“Books are published at such a rapid rate that they make us exponentially more ignorant…”
A recent article about the rate of books published seems to insist that because even the most avid reader can not read every book published and therefore exponentially is growing more and more ignorant.
This does not frustrate me necessarily, but it causes me to wonder why? Why are there so many books being produced? It seems like a waste of money.
I have no updates on my family situation. This weekend I’ll be gone for the whole time. I’ll be in Idaho again visiting my extended family. As much as I miss my own mom & sister back home, I am convinced that I need to stick to my convictions and focus on what I am doing right now. No matter how tumultuous it seems, no matter how bored I get, and no matter how bad it gets…it’s something that I can call my own.
Work today was hard. There are a lot of demands on my time at work, which can not be summed up in a mere intelligent sentence. I just have a lot to do, and it’s tedious. Sure I have training on my side, but it seems that no matter what, I am still stuck in the same scenarios of yesteryear, and it bugs me. It bugs me that my advancement on the stupid corporate ladders of the business world has left me longing for something more than what is in front of me.
I am holding onto a vision that I will not have to lead a life that I hate, but rather a fulfilled life without the obsession of riches. I have a hard time though. I want to drop my words and spirit in a ditch and walk life as a zombie. I feel like a ghost to those I love sometimes. A bastard son in some ways because I am not dealing with the same things that my parents are dealing with.
My heartstrings are pulled by many things. I read the tragedies that claim lives in such a silent screaming field, and I am left helpless. I have a love for that which I do not see, but yet I can not make it through my day without wondering if this life has something more than I am leading. I was promised everything growing up. I was told that I could do whatever I wanted, whatever I dreamed. I dreamed big, and now what? I feel that I’ve been given coal in place of riches.
In some ways I’m still trying to claw my way above the ashes of these dreams that have been burned down as I walked away from the longings of the past. I stare out of my window on empty bricks, with people that do not care if I live or die, because I am not their friends.
As much as I’m the fulfillment of the Mexican American dream, I feel the sting of my decisions. The consumerist nature that strangles my being, hurts me in ways that I can not explain. My conscience hurts.
I feel empty sometimes. Hollow. But in the same breath I’m filled by oddities. Understandings from words that breathe new life in my weary bones. Four A.M doesn’t seem so bad once I put things into perspective. Maybe I am training for utopia, or at least for something grander than my current dull moments.

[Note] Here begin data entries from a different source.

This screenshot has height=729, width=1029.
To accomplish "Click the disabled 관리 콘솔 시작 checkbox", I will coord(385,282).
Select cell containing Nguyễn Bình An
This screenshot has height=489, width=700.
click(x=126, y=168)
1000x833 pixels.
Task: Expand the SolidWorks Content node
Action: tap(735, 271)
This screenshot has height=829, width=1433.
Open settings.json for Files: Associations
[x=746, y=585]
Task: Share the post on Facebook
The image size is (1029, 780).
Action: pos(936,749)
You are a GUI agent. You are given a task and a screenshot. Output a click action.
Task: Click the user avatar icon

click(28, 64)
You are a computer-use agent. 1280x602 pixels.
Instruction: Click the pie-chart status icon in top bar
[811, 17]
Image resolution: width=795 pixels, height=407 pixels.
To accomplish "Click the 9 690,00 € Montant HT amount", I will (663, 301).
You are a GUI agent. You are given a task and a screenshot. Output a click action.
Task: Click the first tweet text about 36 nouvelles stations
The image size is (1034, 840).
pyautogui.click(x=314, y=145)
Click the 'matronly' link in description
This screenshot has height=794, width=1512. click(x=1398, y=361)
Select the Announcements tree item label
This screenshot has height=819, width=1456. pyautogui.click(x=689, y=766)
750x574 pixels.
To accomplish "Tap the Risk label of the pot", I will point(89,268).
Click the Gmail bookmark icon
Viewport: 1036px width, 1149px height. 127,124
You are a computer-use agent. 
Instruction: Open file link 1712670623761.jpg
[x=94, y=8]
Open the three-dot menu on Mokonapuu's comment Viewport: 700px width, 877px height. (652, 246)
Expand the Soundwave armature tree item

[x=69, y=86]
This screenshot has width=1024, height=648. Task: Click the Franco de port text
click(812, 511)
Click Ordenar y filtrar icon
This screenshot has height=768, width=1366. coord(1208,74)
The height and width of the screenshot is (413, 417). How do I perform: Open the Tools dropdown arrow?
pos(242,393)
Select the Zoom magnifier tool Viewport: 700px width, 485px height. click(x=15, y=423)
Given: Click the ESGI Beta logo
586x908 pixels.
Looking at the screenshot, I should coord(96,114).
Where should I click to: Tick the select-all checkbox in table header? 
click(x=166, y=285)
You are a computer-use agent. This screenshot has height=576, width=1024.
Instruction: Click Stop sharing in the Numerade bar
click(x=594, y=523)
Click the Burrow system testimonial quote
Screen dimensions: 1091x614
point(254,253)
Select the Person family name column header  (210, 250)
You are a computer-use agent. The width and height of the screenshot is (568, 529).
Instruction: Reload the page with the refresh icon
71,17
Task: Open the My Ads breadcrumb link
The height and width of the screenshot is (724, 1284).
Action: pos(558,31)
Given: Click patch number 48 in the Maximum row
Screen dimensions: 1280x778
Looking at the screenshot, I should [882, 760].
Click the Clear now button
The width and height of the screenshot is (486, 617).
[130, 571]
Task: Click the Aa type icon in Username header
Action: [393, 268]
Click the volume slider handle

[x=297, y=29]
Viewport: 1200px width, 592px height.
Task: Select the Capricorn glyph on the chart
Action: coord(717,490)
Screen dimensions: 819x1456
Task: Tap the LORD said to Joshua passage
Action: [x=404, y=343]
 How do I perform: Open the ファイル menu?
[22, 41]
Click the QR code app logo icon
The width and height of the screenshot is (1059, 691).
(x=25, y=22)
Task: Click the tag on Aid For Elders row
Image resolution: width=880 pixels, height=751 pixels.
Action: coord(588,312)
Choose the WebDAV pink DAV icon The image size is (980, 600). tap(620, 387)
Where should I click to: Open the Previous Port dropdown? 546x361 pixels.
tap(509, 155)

I’m happy at times. I’m joyous at times. I’m sad at times. Yet I’m content in my end of days, the endings are rest. The rest where my eyes are closed.
Red eye ceases.
I’m open. Too open.



6 Comments
Modern historians too have the same dilemma. After von Ranke, the historical analysis norm was established in most academias, and that required detailed analysis of as many sources as possible. Because a neutral historian (generally) wasn’t there at the time, (s)he would read as many sources and find the essential truth from the facts. Post-modern historians would criticize, but that’s a whole lot of confusing muddled up arguments which we won’t go into… ever.
There is actually no possible way for historians in the modern era to analyze all the different sources - simply impossible. Print media, television coverage, journalistic articles, critical analysis from specialists, popular opinion, first person reports, memoirs - etc… imagine all the different voices responding to a simple question.
So why are they still publishing so much? I guess I can put it down to a few reasons. Firstly, a world growing population means that there is a greater nominal number of writers. Secondly, changing social values, in media and technology means that more people are writing (education/advent of blogs) and more media outlets are available.
Books — I guess market demand would explain it. People want to read something, people will write something to fill that want. Economics - yay! Quick fixes to XYZ, more complicated lifestyles (technology/health/new age) requires deeper understanding…
Actually that makes for a great thought. Ever noticed today we know we’re suppose to be happy, we should be happy, we want to be happy, but we never are happy? We learn to live and try to live, but we just forget about living.
I don’t particularly like that quote, it implies that all knowledge and wisdom is to be gained from books. Some knowledge is gained from reading, but I believe the most important knowledge is gained from living life and our experiences.
I don’t really care for that quote either, but I agree with Robbeh. I think economics plays a big factor in the mass production of books. People have different tastes not just with books but with anything. Writers must supply what the public demands.
I had a thought once that as the world’s population continues to grow, each person is becoming, relatively speaking, more lonely as they are connected with a smaller and smaller percentage of humanity. Ignorance would also have to rise.
A very nice and thoughtful post. Thanks for allowing me to find it.
You know what Jorge ? You’re too smart for this world.
I’m a terrible motivational speaker, but I should tell you to get what you really want in life. A great job that inspires you, a family to to take care, drawning like Seb above, photography or anything that makes you create something great with that big brain of yours.
Make the world a better place ! Blogging is a good start, but you can make something better I’m sure
I’ve never read books to learn from them. I read books to enjoy them, like most people watch movies.